::: Data listing
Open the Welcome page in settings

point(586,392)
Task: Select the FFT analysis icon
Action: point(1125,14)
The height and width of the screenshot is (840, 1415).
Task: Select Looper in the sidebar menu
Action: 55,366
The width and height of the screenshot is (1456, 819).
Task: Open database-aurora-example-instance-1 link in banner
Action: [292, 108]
::::::
## Task description
Go through the entries and restate each one exactly.

## Your response
Open the Welcome page in settings

point(586,392)
Task: Select the FFT analysis icon
Action: point(1125,14)
The height and width of the screenshot is (840, 1415).
Task: Select Looper in the sidebar menu
Action: 55,366
The width and height of the screenshot is (1456, 819).
Task: Open database-aurora-example-instance-1 link in banner
Action: [292, 108]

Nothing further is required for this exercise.